Westerners in Beirut usually rely on the promises of a charming taxi driver, but the level of foresight to organise a trip to Afghanistan is a huge and detailed process. When travelling to locations such as Kabul, which saw the most fatal terror attack since 2001 in July of this year,the tour group collects information on the ground from “organisations that give security advice to NGOs and intelligence from individual people who work there”. This enables the company to “minimise the risks to an acceptable level”.
In regions like Bamyan where their company is well-entrenched and runs ski trips every year, or the Panjshir valley where it organised their first kayaking trip earlier this year, or even the Wakhan Corridor where the company has been taking tourists on horse trekking trips for the last seven years, Willcox says the risks are minimal. “None of these locations have had a major insurgency attack since the international community have been here. In those areas it’s easy to balance the security risks with the adventure.”
When asked whether Syria could ever feature on one of their itineraries, James stressed that it all comes down to their on the ground knowledge; “I know people who’ve done the journey [to Syria] recently. I’ve been myself many times before the conflict. But, for me as a travel provider, I don’t have enough intel on the ground to ensure the safety of a trip with Syria’s current political climate.”
Warzone wanderers
Similar to these Afghan locations, Damascus is relatively safe in comparison to the rest of Syria. Since the Assad government cemented its grip on the city centre, life has returned to “almost normal”.
Speaking to Pablo Sigismondi, an Argentinian geographer who visited Syria this year, he tells me: “In general, the city centre is very safe but there are a few traces of areas affected by the war.
“From the top of tall buildings, I could see smoke and hear noise coming from the east and south of the city, where terrorist groups operate.”
Moving around the city was simple: “I could go around on foot, without guards or guides, completely alone and safely.

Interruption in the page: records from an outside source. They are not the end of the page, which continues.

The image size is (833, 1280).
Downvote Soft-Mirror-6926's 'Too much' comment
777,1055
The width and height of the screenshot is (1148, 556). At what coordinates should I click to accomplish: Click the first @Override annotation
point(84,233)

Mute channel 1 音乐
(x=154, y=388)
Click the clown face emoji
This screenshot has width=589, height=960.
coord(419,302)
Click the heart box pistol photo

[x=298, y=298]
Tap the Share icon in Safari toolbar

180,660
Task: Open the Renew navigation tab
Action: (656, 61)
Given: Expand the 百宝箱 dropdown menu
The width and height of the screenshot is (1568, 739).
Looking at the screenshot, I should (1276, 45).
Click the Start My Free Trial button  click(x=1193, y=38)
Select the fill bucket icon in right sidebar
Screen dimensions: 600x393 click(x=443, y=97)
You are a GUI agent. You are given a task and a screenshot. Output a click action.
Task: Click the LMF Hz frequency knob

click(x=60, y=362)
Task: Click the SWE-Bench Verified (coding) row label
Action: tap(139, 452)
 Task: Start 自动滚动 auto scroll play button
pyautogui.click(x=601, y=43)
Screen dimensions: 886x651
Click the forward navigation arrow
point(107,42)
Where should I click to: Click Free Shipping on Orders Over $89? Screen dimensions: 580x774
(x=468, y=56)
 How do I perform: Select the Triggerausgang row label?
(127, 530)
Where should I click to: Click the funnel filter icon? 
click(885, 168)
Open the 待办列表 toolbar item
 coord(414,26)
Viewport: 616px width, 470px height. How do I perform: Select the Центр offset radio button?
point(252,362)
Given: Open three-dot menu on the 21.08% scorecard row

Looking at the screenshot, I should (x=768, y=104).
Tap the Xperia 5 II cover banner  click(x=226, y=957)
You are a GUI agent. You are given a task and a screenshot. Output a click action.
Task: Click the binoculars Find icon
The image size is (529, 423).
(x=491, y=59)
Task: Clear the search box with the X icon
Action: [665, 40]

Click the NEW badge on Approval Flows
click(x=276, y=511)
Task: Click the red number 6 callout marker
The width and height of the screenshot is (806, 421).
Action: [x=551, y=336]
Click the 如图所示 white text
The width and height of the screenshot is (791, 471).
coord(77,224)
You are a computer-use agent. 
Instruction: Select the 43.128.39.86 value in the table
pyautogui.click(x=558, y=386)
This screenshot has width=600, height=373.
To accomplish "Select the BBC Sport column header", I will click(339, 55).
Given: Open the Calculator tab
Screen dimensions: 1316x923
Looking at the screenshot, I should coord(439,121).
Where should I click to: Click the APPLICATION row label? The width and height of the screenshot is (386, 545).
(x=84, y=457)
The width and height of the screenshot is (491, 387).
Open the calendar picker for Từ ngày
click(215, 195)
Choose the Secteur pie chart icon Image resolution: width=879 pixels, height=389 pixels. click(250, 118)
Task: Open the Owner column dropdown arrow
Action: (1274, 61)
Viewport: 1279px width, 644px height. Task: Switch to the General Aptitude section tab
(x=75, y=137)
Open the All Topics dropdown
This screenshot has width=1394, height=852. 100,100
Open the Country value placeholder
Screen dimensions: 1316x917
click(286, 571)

The people are very hospitable and pleasant, and welcome foreigners warmly.” Although Pablo got on well in Damascus, his journey did take him outside of the capital’s “bubble”. Homs, a visceral reminder of loss to the revolution, also appeared on Sigismondi’s travel itinerary.
Sigismondi’s reasoning behind his travel choices are based on his own political beliefs, and Syria is not the first war zone he has chosen for vacation. He has visited Gaza, Iraq, Kosovo, South Sudan and Central Africa, all during war time. Despite the crimes committed by the Assad government, for this trip, he tells MEE what motivated him: “I wanted to show my solidarity with Syria’s government and its wonderful people, in the light of the aggression facing the nation.”
Country counters
The “type” of person who seeks to visit unusual and, at times, dangerous locations is a difficult demographic to pin down. Willcox describes some of the trends he has noticed since opening Untamed Borders: “We’ve guided people from over 40 countries, 25-40 percent of whom are women. Ages range from 20 to 80.”
One factor which sticks out for him is that, “people tend to have a bit of cash behind them. Our trips are good value for money but they’re not budget.”
He also described some tourists loosely as “country counters,” those whose purpose in travel is to “tick off” every country in the world.
Whatever the reason behind the trend, the changeable nature of the country’s political situation is imperative to consider before hailing a cab on the streets of Beirut. Hopefully, the future will see a return of Syria’s tourism, but for now, it is not the most appropriate or safe holiday destination.